Ces mini-communes ont formé un joueur de la Nati
Buttes: 601 habitants
Jusqu'en 2008, Buttes était une commune indépendante sur le plan politique. Depuis, Buttes fait officiellement partie de Val-de-Travers. Et le FC Buttes n'existe plus depuis longtemps. C'est là qu'André Daina a appris à jouer au football. Il a fait quatre apparitions en équipe nationale et a joué pour YB et Servette. Après sa carrière de joueur, il est devenu arbitre. Il a notamment dirigé en 1985 la tragique finale de la Coupe d'Europe des clubs champions entre la Juventus et Liverpool, qui est entrée dans les livres d'histoire comme la catastrophe du Heysel (avec 39 morts).

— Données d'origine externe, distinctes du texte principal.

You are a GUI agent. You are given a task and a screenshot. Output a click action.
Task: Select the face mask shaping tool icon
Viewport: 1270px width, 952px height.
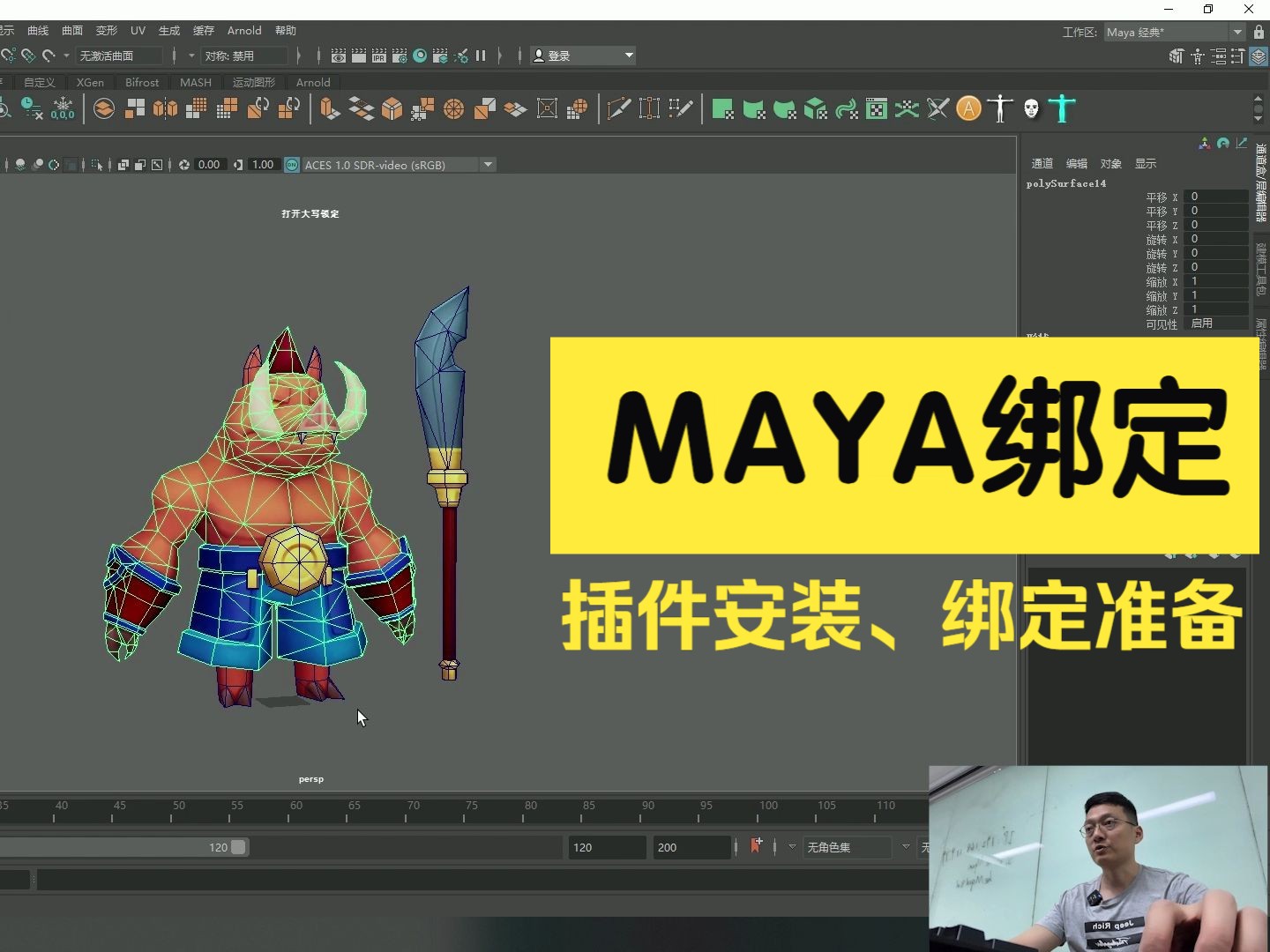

Oulens-sous-Echallens: 606 habitants
C'est dans cette mini-commune du Gros-de-Vaud, tout près de Saint-Barthélémy, que Lucien Favre a commencé son impressionnante carrière de footballeur lorsqu'il était enfant, mais il a rejoint le FC Lausanne-Sports dès son adolescence. Le FC Oulens n'existe d'ailleurs plus depuis longtemps. Il a fusionné dans les années 80 avec Saint-Barthélémy pour former le FC Le Talent.
Bure: 631 habitants
Le club jurassien existe encore aujourd'hui. C'est ici que Patrick Sylvestre a commencé sa carrière. Il a été champion une fois (en 1997 avec Sion), a remporté trois fois la Coupe (en 1993 avec Lugano, en 1996 et en 1997 avec Sion), a joué onze fois pour l'équipe nationale et a obtenu sept minutes de jeu lors du match légendaire contre la Roumanie lors de la Coupe du monde 1994 aux Etats-Unis.
Lohn: 765 habitants
En 1968, le FC Lohn, un club schaffhousois, a été fondé, entre autres, par le père de Stephan Lehmann. Il est donc logique que le futur gardien de l'équipe nationale ait fait ses premiers pas dans le football à Lohn.
Vérossaz: 866 habitants
Cette commune valaisanne regroupe plusieurs petites agglomérations et se situe au nord de Martigny. C'est de là que vient Sébastien Fournier, 40 fois joueur de l'équipe nationale. Il a collectionné les trophées durant sa carrière de joueur: deux fois champion (1992 avec Sion et 1999 avec Servette), quatre fois vainqueur de la Coupe (1992/94/95 avec Sion et 2001 avec Servette) et une fois vainqueur de la Coupe d'Allemagne (1997 avec Stuttgart). En 2023, le FC Vérossaz a rejoint le FC Saint-Maurice.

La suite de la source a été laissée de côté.